# Start of Page text

With CloudTrail writing to CloudWatch Logs, create metric filters for critical events:

# 1. Root account usage
aws logs put-metric-filter \
  --log-group-name CloudTrail/main-trail \
  --filter-name RootAccountUsage \
  --filter-pattern '{ $.userIdentity.type = "Root" && $.userIdentity.invokedBy NOT EXISTS && $.eventType != "AwsServiceEvent" }' \
  --metric-transformations metricName=RootAccountUsageCount,metricNamespace=CloudTrailMetrics,metricValue=1

# 2. Unauthorized API calls
aws logs put-metric-filter \
  --log-group-name CloudTrail/main-trail \
  --filter-name UnauthorizedAPICalls \
  --filter-pattern '{ ($.errorCode = "AccessDenied") || ($.errorCode = "*UnauthorizedAccess*") }' \
  --metric-transformations metricName=UnauthorizedAPICallsCount,metricNamespace=CloudTrailMetrics,metricValue=1

# 3. IAM policy changes
aws logs put-metric-filter \
  --log-group-name CloudTrail/main-trail \
  --filter-name IAMPolicyChanges \
  --filter-pattern '{ ($.eventName=DeleteGroupPolicy) || ($.eventName=DeleteRolePolicy) || ($.eventName=DeleteUserPolicy) || ($.eventName=PutGroupPolicy) || ($.eventName=PutRolePolicy) || ($.eventName=PutUserPolicy) || ($.eventName=CreatePolicy) || ($.eventName=DeletePolicy) || ($.eventName=AttachRolePolicy) || ($.eventName=DetachRolePolicy) }' \
  --metric-transformations metricName=IAMPolicyChangesCount,metricNamespace=CloudTrailMetrics,metricValue=1

# 4. Security group changes
aws logs put-metric-filter \
  --log-group-name CloudTrail/main-trail \
  --filter-name SecurityGroupChanges \
  --filter-pattern '{ ($.eventName = AuthorizeSecurityGroupIngress) || ($.eventName = RevokeSecurityGroupIngress) || ($.eventName = AuthorizeSecurityGroupEgress) || ($.eventName = CreateSecurityGroup) || ($.eventName = DeleteSecurityGroup) }' \
  --metric-transformations metricName=SecurityGroupChangesCount,metricNamespace=CloudTrailMetrics,metricValue=1

# Create alarm for root usage (should NEVER happen in production)

# End of Page text

- Tasks to complete -
1. Reproduce the stretch of the CloudTrail metric filter commands from "# 4. Security" through "happen in production)".
2. In the CloudTrail metric filter commands, what log group name is given for every filter?
3. Pick up the CloudTrail metric filter commands after their last line and continue them.

# Start of Raw data

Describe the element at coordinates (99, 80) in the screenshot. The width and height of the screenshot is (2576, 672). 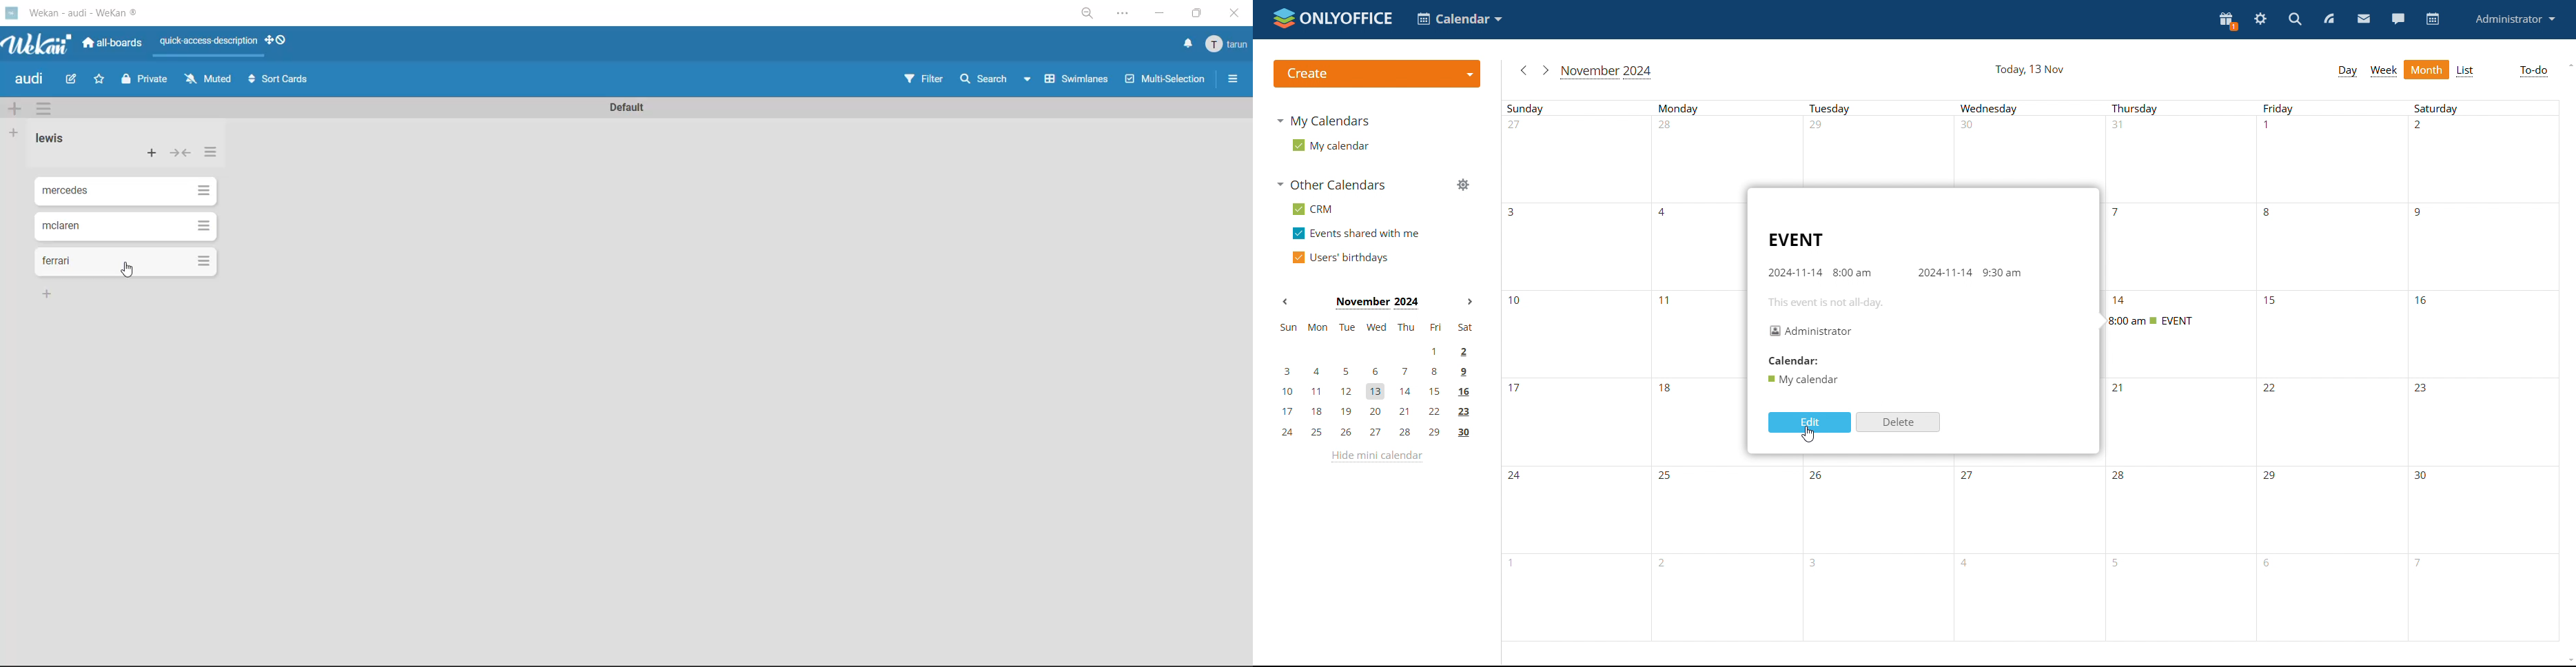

# End of Raw data

- Responses per task -
1.
# 4. Security group changes
aws logs put-metric-filter \
  --log-group-name CloudTrail/main-trail \
  --filter-name SecurityGroupChanges \
  --filter-pattern '{ ($.eventName = AuthorizeSecurityGroupIngress) || ($.eventName = RevokeSecurityGroupIngress) || ($.eventName = AuthorizeSecurityGroupEgress) || ($.eventName = CreateSecurityGroup) || ($.eventName = DeleteSecurityGroup) }' \
  --metric-transformations metricName=SecurityGroupChangesCount,metricNamespace=CloudTrailMetrics,metricValue=1

# Create alarm for root usage (should NEVER happen in production)

2. CloudTrail/main-trail

3.
aws cloudwatch put-metric-alarm \
  --alarm-name RootAccountUsageAlarm \
  --alarm-description "Root account was used — investigate immediately" \
  --metric-name RootAccountUsageCount \
  --namespace CloudTrailMetrics \
  --statistic Sum \
  --period 300 \
  --threshold 1 \
  --comparison-operator GreaterThanOrEqualToThreshold \
  --evaluation-periods 1 \
  --alarm-actions arn:aws:sns:us-east-1:123456789012:security-alerts \
  --treat-missing-data notBreaching

The root account alarm threshold is 1 — any root usage fires an alert. In a well-managed AWS account, the root account should never be used operationally. A root login is either a compromise or a procedural violation that needs immediate investigation either way.

Querying with Athena

CloudTrail logs land in S3 as gzipped JSON. Athena lets you query them with SQL without downloading anything:

-- Create Athena table over CloudTrail S3 logs
CREATE EXTERNAL TABLE cloudtrail_logs (
    eventVersion STRING,
    userIdentity STRUCT<
        type: STRING,
        principalId: STRING,
        arn: STRING,
        accountId: STRING,
        userName: STRING
    >,
    eventTime STRING,
    eventSource STRING,
    eventName STRING,
    awsRegion STRING,
    sourceIPAddress STRING,
    userAgent STRING,
    errorCode STRING,
    errorMessage STRING,
    requestParameters STRING,
    responseElements STRING,
    requestId STRING,
    eventId STRING,
    resources ARRAY<STRUCT<ARN: STRING, accountId: STRING, type: STRING>>,
    eventType STRING,
    recipientAccountId STRING
)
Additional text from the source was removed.